To invoke both static and instance methods requires a table lookup followed by a dereference of that address with whatever parameter data is being passed to be pushed on the stack. I haven't found static methods to perform or be initialized any faster than instance methods, but I've been known to be wrong about thousands of things every day. That said, there _are_ some perceivable performance benefits from using a static method because a) object instantiation (as part of the process flow adding to eating up cpu) isn't required and b) memory usage is lessened (by not having an allocated object instance, such that memory management routines aren't as prevalent). The latter would only be visible at extremely large object usage (number of instances * data size). In any case, static methods are faster to code for.
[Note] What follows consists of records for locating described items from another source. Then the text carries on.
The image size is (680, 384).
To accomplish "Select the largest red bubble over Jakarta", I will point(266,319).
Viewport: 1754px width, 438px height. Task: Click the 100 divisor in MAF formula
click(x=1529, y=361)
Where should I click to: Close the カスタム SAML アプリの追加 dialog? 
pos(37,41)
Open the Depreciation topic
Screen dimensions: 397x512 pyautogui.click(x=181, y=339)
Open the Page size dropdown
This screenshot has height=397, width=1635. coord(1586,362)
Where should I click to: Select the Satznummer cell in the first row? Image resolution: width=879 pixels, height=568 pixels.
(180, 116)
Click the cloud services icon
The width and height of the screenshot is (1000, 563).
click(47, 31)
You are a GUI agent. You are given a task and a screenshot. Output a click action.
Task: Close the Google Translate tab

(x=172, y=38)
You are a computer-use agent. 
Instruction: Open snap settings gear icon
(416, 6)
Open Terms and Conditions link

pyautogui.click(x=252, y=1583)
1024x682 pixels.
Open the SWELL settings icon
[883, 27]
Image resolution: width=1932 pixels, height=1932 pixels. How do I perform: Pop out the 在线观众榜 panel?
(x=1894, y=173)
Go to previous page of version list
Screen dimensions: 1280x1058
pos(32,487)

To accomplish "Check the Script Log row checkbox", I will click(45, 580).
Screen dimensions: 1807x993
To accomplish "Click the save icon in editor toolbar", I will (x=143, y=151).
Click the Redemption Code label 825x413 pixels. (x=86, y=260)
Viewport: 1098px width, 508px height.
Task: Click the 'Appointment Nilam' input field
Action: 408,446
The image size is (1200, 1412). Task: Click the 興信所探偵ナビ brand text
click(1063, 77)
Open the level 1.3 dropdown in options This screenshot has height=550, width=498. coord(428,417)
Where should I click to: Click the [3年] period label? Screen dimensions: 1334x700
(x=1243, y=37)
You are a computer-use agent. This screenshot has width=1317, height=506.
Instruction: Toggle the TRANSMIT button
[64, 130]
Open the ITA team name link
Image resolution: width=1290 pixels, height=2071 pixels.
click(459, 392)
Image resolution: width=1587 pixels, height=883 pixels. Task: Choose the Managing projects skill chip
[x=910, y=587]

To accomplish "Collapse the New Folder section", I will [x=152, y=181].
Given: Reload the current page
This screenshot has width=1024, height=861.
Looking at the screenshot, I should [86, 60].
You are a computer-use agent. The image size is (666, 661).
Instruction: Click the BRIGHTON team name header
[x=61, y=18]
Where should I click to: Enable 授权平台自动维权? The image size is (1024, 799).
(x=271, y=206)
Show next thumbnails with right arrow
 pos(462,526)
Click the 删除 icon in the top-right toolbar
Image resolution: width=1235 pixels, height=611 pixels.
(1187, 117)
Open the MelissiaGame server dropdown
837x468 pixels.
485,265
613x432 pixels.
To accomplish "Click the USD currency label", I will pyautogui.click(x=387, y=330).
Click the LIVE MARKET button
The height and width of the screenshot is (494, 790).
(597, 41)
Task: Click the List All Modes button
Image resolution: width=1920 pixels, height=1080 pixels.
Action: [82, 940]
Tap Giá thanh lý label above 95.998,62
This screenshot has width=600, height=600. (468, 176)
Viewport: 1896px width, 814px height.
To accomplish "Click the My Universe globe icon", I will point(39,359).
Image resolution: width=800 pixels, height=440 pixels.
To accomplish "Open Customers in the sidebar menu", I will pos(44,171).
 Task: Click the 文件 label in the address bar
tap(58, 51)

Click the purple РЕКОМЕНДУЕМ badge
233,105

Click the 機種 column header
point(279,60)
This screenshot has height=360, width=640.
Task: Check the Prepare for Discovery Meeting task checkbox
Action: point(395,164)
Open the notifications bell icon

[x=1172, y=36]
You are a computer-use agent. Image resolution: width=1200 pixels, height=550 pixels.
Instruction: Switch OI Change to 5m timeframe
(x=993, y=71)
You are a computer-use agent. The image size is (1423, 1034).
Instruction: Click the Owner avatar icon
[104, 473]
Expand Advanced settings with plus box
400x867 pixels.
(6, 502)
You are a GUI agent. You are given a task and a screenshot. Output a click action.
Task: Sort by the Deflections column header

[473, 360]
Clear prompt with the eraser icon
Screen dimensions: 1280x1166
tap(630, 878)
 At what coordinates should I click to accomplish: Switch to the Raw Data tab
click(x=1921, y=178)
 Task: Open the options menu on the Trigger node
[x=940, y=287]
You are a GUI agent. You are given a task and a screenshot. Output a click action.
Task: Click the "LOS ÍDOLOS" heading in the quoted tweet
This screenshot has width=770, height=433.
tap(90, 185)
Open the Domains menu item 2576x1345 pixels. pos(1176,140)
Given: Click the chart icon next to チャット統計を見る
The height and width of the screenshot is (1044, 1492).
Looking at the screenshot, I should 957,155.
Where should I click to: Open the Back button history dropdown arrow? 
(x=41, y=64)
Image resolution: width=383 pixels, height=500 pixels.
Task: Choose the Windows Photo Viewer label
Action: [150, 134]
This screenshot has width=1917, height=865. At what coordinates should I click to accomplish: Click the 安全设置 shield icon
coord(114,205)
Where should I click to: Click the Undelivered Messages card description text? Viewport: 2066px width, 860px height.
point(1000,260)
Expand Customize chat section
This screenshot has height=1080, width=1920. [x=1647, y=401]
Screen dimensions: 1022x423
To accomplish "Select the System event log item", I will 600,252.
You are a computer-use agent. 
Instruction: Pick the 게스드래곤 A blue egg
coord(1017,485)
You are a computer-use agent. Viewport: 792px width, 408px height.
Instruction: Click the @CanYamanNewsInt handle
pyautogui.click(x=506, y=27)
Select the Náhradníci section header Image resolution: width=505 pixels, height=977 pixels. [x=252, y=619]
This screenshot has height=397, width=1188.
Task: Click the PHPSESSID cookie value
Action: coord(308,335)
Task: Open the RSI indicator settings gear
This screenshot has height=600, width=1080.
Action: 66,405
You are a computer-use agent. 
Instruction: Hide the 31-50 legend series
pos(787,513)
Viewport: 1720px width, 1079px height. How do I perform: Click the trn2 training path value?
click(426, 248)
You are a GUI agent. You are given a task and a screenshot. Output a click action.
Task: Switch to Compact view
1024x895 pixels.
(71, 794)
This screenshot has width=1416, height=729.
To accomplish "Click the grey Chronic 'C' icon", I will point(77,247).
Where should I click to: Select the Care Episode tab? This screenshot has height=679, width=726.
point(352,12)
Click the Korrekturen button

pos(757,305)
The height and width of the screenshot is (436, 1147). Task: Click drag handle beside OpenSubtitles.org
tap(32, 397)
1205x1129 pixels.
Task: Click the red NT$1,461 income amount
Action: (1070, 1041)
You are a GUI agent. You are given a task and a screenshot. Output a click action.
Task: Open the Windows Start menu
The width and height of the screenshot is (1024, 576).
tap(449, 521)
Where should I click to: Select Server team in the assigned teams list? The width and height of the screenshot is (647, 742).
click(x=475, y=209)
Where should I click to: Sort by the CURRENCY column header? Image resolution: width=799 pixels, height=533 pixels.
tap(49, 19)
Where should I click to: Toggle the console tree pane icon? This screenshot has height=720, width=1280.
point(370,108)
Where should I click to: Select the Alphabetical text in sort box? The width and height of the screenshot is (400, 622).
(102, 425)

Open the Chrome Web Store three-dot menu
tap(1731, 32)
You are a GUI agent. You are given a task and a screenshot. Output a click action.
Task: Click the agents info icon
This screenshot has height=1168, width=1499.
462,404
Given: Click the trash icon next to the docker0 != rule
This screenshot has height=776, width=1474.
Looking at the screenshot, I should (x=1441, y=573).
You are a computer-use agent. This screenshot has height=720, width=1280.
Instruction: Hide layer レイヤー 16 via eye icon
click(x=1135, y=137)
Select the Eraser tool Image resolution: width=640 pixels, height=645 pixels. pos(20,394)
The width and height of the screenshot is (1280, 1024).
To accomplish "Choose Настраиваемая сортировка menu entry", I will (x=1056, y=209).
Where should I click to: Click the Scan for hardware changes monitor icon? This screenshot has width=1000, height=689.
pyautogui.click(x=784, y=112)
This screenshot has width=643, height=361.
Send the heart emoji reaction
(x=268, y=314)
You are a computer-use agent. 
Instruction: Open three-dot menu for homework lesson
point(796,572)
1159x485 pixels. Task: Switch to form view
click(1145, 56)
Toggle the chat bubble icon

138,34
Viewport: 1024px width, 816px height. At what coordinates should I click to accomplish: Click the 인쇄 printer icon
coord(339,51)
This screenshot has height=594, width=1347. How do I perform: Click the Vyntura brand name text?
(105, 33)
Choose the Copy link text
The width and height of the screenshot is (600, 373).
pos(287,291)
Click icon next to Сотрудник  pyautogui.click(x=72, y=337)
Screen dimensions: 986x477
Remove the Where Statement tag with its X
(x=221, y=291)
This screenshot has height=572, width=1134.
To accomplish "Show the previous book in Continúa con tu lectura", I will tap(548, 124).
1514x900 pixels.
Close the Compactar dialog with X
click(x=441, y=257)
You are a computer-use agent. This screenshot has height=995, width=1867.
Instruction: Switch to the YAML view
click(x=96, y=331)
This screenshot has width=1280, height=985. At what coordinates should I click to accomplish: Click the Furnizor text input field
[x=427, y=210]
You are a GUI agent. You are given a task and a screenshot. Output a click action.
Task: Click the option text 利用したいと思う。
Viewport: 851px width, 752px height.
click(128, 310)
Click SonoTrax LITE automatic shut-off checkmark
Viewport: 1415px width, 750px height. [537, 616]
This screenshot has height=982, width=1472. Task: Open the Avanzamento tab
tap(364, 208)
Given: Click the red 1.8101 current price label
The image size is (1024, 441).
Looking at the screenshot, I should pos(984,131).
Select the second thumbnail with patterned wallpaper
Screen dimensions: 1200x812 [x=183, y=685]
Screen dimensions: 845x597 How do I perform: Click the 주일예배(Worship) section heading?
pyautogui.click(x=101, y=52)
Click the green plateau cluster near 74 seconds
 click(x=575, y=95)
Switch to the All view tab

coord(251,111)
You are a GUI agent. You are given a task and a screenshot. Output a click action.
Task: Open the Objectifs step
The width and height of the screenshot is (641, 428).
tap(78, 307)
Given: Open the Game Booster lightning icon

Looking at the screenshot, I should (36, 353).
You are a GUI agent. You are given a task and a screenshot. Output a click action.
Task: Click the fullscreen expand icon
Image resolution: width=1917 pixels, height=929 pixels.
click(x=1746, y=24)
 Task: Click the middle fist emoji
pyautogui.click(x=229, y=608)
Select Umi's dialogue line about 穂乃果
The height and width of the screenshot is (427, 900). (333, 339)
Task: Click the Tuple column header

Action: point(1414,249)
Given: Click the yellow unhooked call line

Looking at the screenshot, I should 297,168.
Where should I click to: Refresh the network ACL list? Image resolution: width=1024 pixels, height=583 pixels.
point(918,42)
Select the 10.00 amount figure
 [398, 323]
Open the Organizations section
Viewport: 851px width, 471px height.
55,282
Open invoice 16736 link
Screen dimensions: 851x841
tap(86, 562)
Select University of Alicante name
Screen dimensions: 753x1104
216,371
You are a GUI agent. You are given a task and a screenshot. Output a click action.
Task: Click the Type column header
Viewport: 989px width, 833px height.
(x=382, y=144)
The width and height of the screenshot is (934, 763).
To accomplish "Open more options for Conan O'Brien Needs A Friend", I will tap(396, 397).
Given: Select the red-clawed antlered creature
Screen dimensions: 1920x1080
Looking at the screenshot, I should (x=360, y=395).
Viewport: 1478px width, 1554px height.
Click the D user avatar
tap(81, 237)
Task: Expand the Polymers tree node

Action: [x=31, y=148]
But also be warned: static methods (in any environment) may also utilize class or member-local static variables making them subject to race conditions - less they implement thread safe synchronization or locking. This isn't specific to static implementations - it happens all the time for instances also. But, _this_ is often overlooked by static method implementers, and usually it is the same implementers who would use a member static variable in the first place. Some programming paradigms require member static variables because at the time of coding there were no other available avenues. Obviously, if there were no other available avenues to avoid member-static variables, there weren't any available avenues to perform method synchronization or locking either (outside of perhaps using a member static lock variable - which still has a small window of exploitation. Seemingly ancient BASIC all the way into VB6 code used this methodology a lot rather than implementing the suggested critical section api calls where available). Thread safe implementations aren't exclusively relegated to static members - the Microsoft-provided List<> class isn't even thread safe. But you really have to be wary of thread safety when using static methods - because such cases can impact the values stored…statically…causing unreliable results for the lifecycle of the Type (which is the lifecycle of the application)…rather than the lifecycle of a class instance. Do you understand the scope of impact, now? <- more important than performance considerations, yes?

No requirement exists in the CLI spec to use vtables/vtable-ish methodology. At any time, they could implement a per-class-instance copy of a compiled method implementation. I wouldn't think that would make much sense (it would bloat process memory drastically)...but stranger things have definitely happened in computing.